2.5 KiB
String tokenizer
Instructions
Tokenization is the process of breaking down a string into smaller pieces, called tokens. In natural language processing, tokenization typically refers to the process of breaking down a sentence into words or breaking down a paragraph into sentences.
Create a file string_processing.py
which will have a function tokenize(sentence)
that given a sentence will do the following:
- removes all punctuation marks and special characters
- separates all words like so:
"it's not 3" => ['it', 's', 'not', '3']
- put all the words in lowercase
- return a list of all the words.
Usage
Here is a possible test.py
to test your functions:
import string_processing
if __name__ == '__main__':
my_sentence = "It's not possible, you can't ask for a raise"
print(string_processing.tokenize(my_sentence))
$ python test.py
['it', 's', 'not', 'possible', 'you', 'can', 't', 'ask', 'for', 'a', 'raise']
Hints
The re
library is a module for working with regular expressions it provides a set of functions for working with regular expressions, including:
re.sub()
: Replaces all occurrences of a regular expression pattern in a string with a replacement string.
text = "This is a test sentence. It has multiple punctuation marks!"

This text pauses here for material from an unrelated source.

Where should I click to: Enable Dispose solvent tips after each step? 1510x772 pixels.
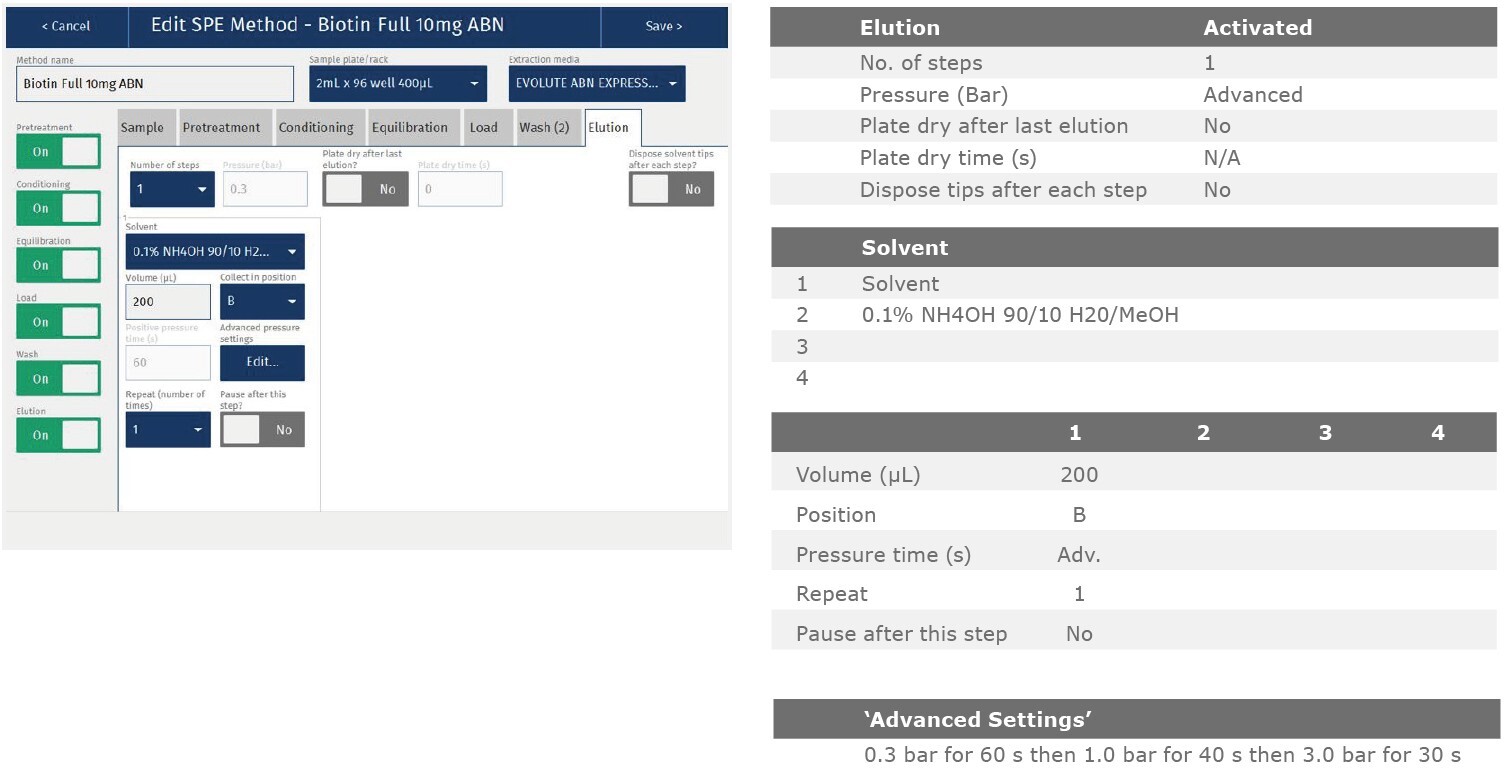tap(671, 189)
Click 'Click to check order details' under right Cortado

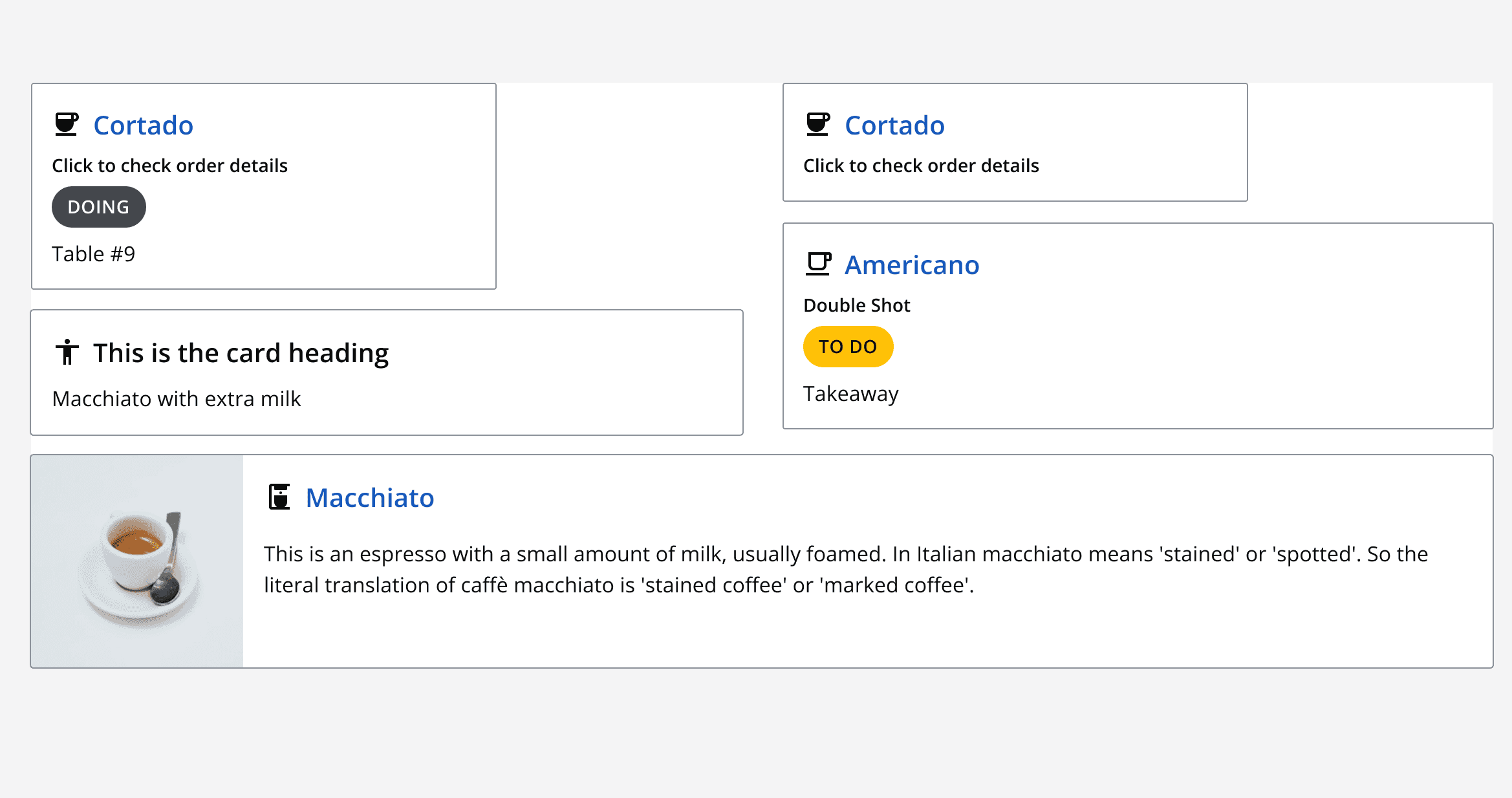coord(921,166)
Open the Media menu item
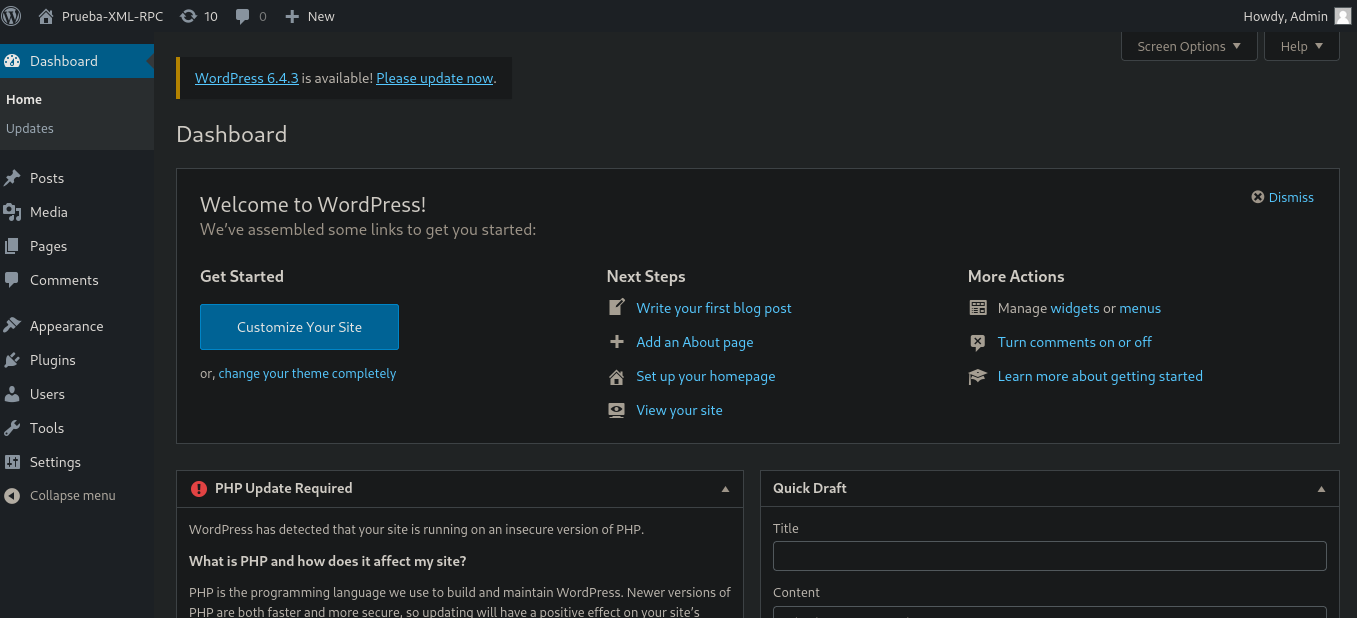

# Replace all exclamation marks with question marks
new_text = re.sub("!", "?", text)
print(new_text)
and the output:
This is a test sentence. It has multiple punctuation marks?
The .lower()
method is used to convert the sentence to lowercase before tokenizing it.
text = "This Is A TeST Sentence."
lower_text = text.lower()
print(lower_text)
and the output:
this is a test sentence.
The .split()
method is used to split the sentence into a list of words.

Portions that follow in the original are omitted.